• **Description of the task**
When a line of the records below contains the string "computer", copy that whole line.
+ + + + + + +
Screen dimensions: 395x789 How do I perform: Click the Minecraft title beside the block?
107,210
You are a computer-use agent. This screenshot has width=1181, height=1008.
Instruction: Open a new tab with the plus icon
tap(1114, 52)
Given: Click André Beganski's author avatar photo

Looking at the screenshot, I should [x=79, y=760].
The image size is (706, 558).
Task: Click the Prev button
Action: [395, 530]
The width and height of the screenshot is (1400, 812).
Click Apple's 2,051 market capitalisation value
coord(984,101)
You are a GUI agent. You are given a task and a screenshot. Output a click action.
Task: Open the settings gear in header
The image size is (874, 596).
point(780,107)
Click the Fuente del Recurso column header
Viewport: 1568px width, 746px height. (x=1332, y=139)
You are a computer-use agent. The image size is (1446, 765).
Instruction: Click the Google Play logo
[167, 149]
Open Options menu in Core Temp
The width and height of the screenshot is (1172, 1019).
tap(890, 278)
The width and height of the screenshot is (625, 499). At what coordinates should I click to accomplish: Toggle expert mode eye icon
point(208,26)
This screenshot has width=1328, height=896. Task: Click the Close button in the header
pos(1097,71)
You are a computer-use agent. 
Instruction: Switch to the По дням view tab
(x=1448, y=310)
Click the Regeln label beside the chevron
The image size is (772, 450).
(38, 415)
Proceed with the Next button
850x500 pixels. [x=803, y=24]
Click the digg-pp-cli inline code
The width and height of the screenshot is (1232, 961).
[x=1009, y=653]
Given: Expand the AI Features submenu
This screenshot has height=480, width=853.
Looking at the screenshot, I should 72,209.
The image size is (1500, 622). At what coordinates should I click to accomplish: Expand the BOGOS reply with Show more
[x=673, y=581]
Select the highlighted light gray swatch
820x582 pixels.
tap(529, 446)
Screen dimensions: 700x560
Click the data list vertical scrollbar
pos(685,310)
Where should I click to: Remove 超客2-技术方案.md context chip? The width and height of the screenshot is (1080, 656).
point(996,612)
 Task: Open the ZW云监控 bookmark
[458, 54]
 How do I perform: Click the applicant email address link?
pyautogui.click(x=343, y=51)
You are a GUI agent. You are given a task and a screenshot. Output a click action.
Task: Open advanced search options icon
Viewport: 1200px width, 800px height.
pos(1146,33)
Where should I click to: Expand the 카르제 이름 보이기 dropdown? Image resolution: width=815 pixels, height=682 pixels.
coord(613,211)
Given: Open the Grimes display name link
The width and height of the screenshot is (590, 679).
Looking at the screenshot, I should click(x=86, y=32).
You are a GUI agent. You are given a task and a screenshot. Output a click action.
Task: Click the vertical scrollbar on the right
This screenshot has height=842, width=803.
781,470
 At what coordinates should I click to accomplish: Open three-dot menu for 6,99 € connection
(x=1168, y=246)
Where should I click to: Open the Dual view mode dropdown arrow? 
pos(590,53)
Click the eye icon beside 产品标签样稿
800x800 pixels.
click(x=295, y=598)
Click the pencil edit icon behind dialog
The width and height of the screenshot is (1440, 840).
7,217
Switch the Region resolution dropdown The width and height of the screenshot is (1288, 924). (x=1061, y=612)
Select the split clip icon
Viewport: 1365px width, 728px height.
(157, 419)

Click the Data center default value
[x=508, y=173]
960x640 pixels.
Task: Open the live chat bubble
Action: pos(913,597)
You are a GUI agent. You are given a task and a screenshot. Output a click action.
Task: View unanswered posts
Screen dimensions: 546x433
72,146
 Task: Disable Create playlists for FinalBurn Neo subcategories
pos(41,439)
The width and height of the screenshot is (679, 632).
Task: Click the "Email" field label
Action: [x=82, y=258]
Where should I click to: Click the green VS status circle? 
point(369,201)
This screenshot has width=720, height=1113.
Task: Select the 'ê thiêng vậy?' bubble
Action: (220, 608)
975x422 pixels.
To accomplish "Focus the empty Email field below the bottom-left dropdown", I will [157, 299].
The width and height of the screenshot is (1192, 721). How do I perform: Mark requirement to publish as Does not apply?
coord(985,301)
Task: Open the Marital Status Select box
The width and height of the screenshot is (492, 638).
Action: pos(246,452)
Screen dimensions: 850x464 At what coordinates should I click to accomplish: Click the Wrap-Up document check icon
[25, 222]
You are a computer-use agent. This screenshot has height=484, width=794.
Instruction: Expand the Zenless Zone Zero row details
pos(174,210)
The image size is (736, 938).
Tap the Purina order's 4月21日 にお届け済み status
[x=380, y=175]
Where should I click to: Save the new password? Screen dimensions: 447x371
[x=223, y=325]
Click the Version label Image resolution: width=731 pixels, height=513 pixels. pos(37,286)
+ + + + + + +
• **Expected answer**
You are a computer-use agent. This screenshot has width=1181, height=1008.
You are a computer-use agent. The image size is (1446, 765).
You are a computer-use agent. 
You are a computer-use agent. This screenshot has height=484, width=794.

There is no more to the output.